L’ère de l’hégémonie occidentale touche à son terme. La Stratégie de Sécurité Nationale 2025 de l’administration Trump, loin de freiner ce déclin, en accélère les causes et en consacre les conséquences. Entre un Occident qui se fracture et un monde multipolaire qui s’organise, une recomposition historique est en marche.
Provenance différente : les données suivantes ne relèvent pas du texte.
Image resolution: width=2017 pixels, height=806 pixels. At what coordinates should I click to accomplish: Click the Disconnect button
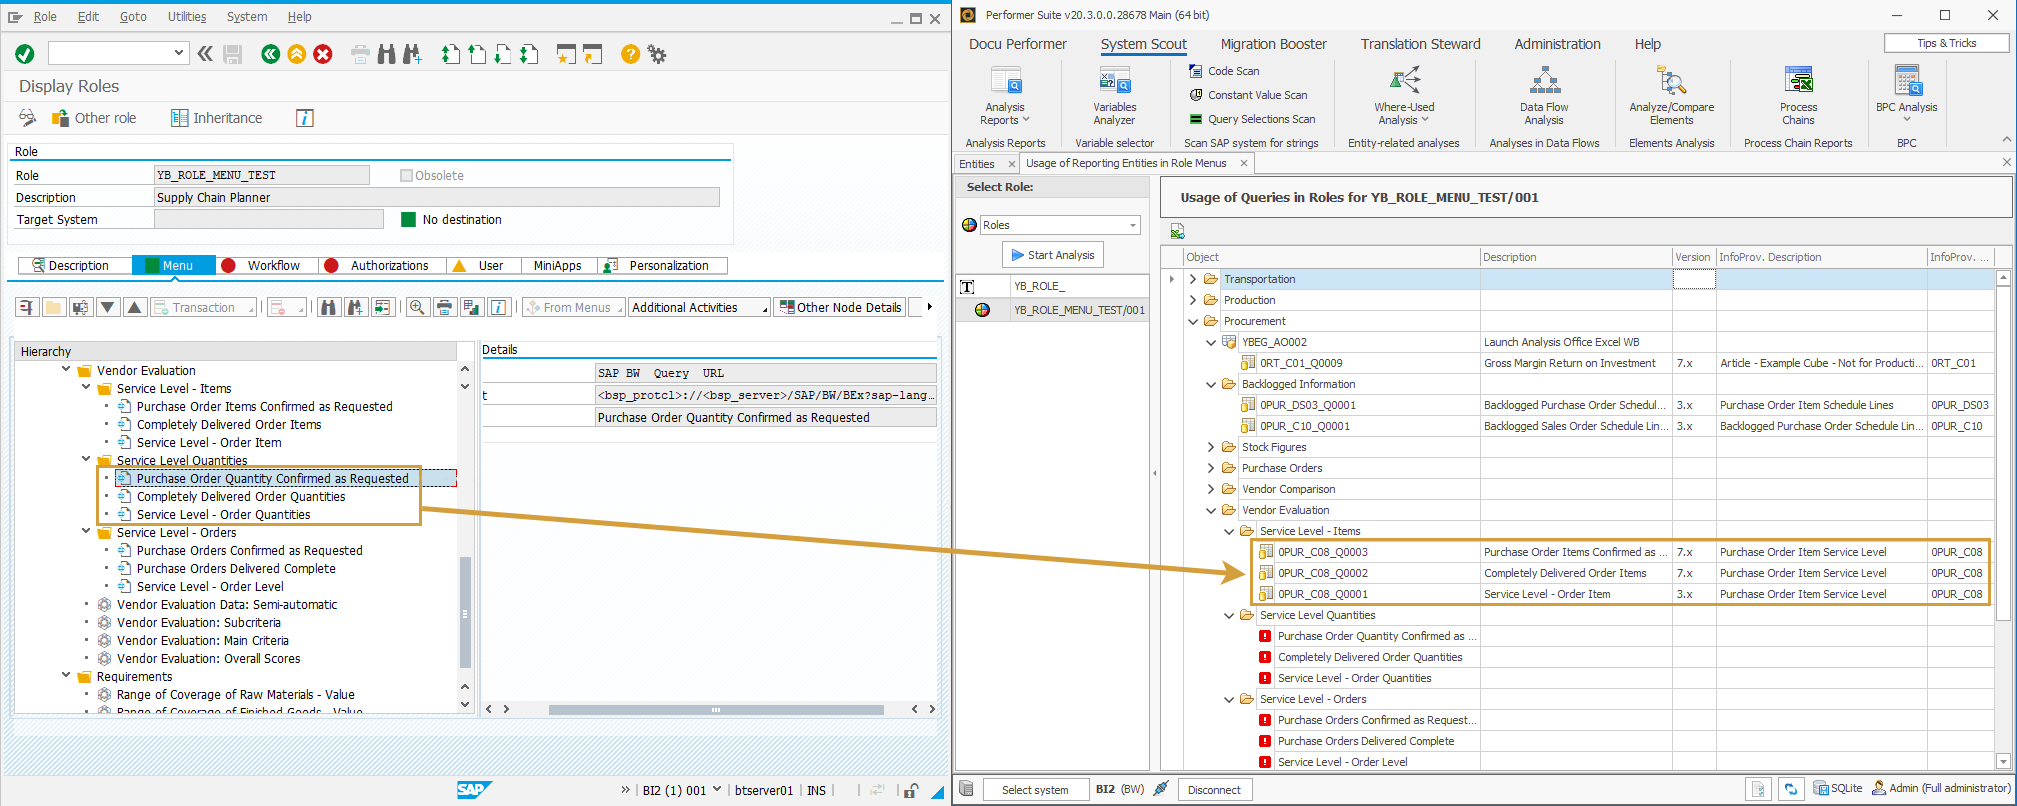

L’Histoire ne pardonne pas ceux qui se suicident par arrogance. Elle récompense en revanche ceux qui savent lire le vent quand il tourne.

Le boomerang de l’empire

Dans un monde où l’unipolarité américaine s’effrite, la NSS de 33 pages sonne comme un aveu d’impuissance dissimulé sous une rhétorique martiale. Repli protectionniste forcené, inflation galopante, résistance des grandes entreprises, fracture ouverte avec les alliés européens : tout concourt à transformer cette «grande stratégie» en un boomerang stratégique.

Une démonstration involontaire du principe selon lequel, parfois, le meilleur service rendu à ses adversaires est de persévérer dans l’erreur.

Pour les souverainistes et les partisans des BRICS+, le message est limpide : en poussant un «America First» ultra-agressif, Washington offre un cadeau inespéré aux défenseurs d’un monde libéré de la tutelle occidentale.

Reste une nuance : et si ce protectionnisme, malgré ses coûts immédiats, visait à diviser les BRICS+ en les forçant à choisir entre Washington et Pékin ? Le pari est risqué. À vouloir intimider le monde, les États-Unis pourraient bien précipiter leur propre marginalisation.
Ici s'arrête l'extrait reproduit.